[systemd-devel] Slow startup of systemd-journal on BTRFS

Tue Jun 17 11:26:05 PDT 2014

Goffredo Baroncelli <kreijack at libero.it> schrieb:

> I investigate a bit why readahead doesn't defrag the journal.
> I put in CC also the mailing list for "the record".
> 
> On 06/17/2014 03:33 AM, Kai Krakow wrote:
> [...]
>> Instead, for me, the readahead collector catches access to my system
>> journal and thus defragments it. That's not the case for your system
>> which explains why it won't be defragmented for you when enabling
>> readahead.
> 
> The readahead program skips file greater than 10M. If you look at its man
> page, it documents the switch --file-size-max. The default value is
> READAHEAD_FILE_SIZE_MAX which is equal to 10M. So only when the
> system.journal is smaller than this value, the readahead defrags it. But
> this happens only few times.
> 
> This behavior seems to me reasonable to avoid blocking a system when a big
> file is touched during the boot.

Ah okay, good catch... Well, systemd does not generate massive amounts of 
logs for me. Maybe you want to play around with "SystemMaxUse" in 
journald.conf to let the file size stay below 10M?

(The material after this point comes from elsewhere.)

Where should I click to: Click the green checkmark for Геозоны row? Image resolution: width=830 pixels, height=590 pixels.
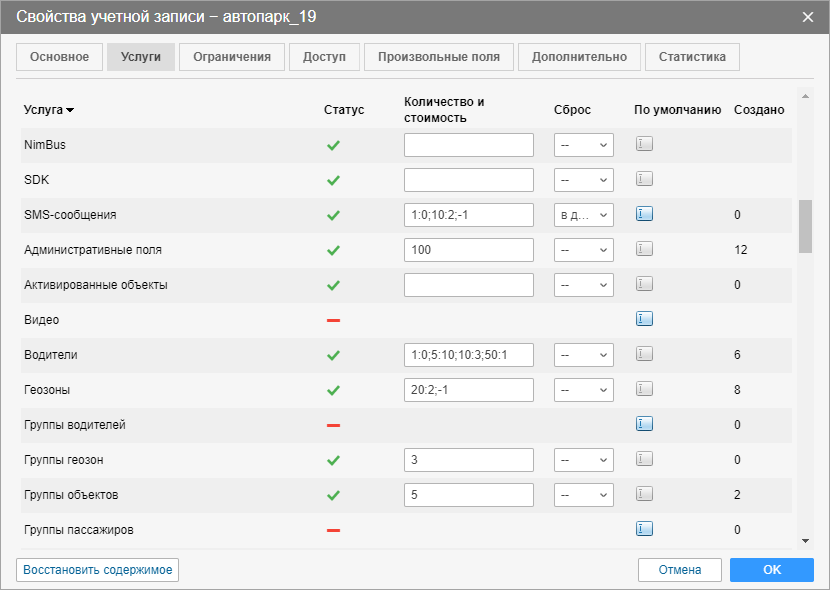tap(334, 390)
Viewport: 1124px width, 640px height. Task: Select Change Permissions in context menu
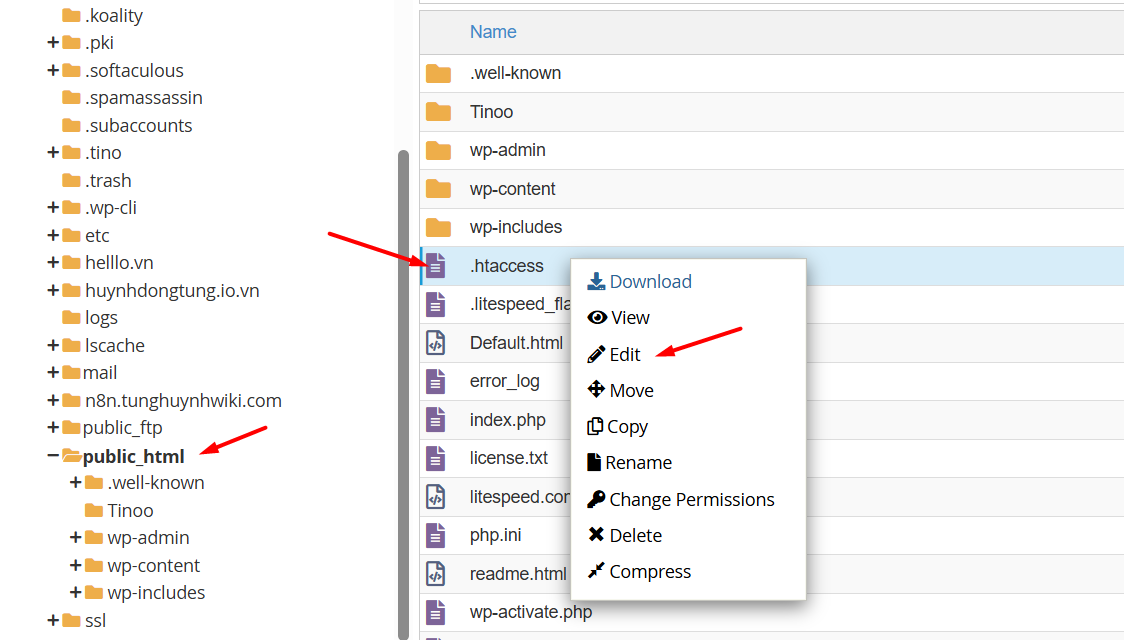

Actually, for servers using syslog, I set the log file rotation to kick in 
after 10M worth of logging (or after 7 days, whatever comes first) so our 
rsync-diffed backups stay small for log files as otherwise it would start 
creating huge diffs just for backups when I do the "rsync --backup" way of 
doing backups.

So that may actually be a not too bad option. I'm not using it with my home 
system because I do snapshot-based backups to btrfs and diffs are just much 
smaller (using rsync --no-whole-file --inplace).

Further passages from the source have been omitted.